Recorded data:
· · · · · · ·
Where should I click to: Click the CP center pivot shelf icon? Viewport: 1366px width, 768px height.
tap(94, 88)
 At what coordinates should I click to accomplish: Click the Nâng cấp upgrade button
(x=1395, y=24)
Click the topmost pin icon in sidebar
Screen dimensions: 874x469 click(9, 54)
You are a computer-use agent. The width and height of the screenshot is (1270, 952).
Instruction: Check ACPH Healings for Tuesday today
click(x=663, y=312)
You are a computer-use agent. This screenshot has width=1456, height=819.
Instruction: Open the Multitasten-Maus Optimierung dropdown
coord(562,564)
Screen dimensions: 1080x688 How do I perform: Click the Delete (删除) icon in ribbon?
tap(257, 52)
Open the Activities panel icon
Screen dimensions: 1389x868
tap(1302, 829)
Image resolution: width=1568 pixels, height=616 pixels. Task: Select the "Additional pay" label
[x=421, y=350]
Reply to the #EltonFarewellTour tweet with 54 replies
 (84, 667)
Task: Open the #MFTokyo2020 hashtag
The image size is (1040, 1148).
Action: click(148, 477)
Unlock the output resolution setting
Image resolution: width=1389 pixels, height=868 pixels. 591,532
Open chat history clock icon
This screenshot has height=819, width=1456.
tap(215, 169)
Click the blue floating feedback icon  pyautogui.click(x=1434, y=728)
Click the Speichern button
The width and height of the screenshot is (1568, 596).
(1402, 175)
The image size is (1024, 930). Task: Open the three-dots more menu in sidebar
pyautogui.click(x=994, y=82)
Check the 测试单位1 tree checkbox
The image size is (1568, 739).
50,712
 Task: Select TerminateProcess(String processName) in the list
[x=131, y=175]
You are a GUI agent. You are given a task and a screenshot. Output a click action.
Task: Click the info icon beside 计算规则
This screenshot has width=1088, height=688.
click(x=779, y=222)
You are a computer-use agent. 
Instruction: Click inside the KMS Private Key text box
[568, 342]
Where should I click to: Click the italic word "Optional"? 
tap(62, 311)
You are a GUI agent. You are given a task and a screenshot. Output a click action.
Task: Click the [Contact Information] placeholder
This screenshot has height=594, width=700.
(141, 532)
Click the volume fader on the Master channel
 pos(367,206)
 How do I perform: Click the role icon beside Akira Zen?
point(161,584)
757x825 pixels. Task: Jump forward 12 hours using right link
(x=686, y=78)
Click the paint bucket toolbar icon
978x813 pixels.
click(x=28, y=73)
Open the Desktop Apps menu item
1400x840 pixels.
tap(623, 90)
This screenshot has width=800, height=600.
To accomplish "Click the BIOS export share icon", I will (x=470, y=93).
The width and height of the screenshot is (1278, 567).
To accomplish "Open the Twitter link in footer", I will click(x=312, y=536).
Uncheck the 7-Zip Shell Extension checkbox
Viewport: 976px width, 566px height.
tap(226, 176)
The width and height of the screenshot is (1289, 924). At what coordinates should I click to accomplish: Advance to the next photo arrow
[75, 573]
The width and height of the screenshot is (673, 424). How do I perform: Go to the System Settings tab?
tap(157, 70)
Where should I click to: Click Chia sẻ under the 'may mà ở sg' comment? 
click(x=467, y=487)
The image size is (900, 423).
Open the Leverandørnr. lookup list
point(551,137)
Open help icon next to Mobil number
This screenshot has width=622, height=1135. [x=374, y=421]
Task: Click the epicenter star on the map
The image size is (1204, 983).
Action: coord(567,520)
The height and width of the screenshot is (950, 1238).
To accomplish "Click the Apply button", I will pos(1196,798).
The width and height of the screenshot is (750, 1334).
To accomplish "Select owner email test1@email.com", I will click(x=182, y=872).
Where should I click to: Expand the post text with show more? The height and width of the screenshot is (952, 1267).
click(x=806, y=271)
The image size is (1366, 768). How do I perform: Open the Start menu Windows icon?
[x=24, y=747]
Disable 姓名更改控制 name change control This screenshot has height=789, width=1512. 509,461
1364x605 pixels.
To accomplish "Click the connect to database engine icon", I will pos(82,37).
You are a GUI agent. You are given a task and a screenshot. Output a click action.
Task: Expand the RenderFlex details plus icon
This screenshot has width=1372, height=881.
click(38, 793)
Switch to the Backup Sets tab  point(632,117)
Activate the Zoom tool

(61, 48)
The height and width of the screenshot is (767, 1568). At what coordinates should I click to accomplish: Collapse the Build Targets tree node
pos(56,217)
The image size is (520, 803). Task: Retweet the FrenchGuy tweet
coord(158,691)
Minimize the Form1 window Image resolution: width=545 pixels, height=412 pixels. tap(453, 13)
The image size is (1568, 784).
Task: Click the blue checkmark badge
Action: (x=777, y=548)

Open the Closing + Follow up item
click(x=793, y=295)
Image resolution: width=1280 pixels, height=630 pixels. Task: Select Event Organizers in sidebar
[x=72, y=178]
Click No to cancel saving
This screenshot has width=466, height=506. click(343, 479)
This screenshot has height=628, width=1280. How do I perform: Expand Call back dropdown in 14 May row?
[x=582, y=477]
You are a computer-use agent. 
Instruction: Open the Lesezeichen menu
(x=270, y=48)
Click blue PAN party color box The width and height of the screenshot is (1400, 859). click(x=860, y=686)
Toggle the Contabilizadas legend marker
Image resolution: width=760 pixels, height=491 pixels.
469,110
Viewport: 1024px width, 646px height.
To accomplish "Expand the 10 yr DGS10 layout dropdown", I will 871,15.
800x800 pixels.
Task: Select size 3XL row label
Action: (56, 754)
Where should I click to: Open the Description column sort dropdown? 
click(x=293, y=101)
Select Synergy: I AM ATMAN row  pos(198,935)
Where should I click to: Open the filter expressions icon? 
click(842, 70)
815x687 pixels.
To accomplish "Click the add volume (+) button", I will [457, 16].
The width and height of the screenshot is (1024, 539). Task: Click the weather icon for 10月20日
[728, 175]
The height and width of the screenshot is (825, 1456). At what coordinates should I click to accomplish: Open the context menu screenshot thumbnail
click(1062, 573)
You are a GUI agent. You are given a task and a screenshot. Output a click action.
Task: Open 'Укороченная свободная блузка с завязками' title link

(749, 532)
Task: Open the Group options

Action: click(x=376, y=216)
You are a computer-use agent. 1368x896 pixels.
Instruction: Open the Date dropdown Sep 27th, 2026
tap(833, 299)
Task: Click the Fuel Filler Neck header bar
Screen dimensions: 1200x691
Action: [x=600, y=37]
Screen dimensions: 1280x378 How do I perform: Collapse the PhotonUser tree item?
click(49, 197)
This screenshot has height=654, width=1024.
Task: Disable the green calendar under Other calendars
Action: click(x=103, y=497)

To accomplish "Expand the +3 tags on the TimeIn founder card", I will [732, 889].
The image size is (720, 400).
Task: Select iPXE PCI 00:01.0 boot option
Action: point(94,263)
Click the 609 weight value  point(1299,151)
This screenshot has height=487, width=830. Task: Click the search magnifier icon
· · · · · · ·
Copy the entries above exactly as they appear, everything from the line containing "Screen dimensions: 1280x378" down to the line containing "Click the 609", with both of those lines included.

Result of the exercise:
Screen dimensions: 1280x378 How do I perform: Collapse the PhotonUser tree item?
click(49, 197)
This screenshot has height=654, width=1024.
Task: Disable the green calendar under Other calendars
Action: click(x=103, y=497)

To accomplish "Expand the +3 tags on the TimeIn founder card", I will [732, 889].
The image size is (720, 400).
Task: Select iPXE PCI 00:01.0 boot option
Action: point(94,263)
Click the 609 weight value  point(1299,151)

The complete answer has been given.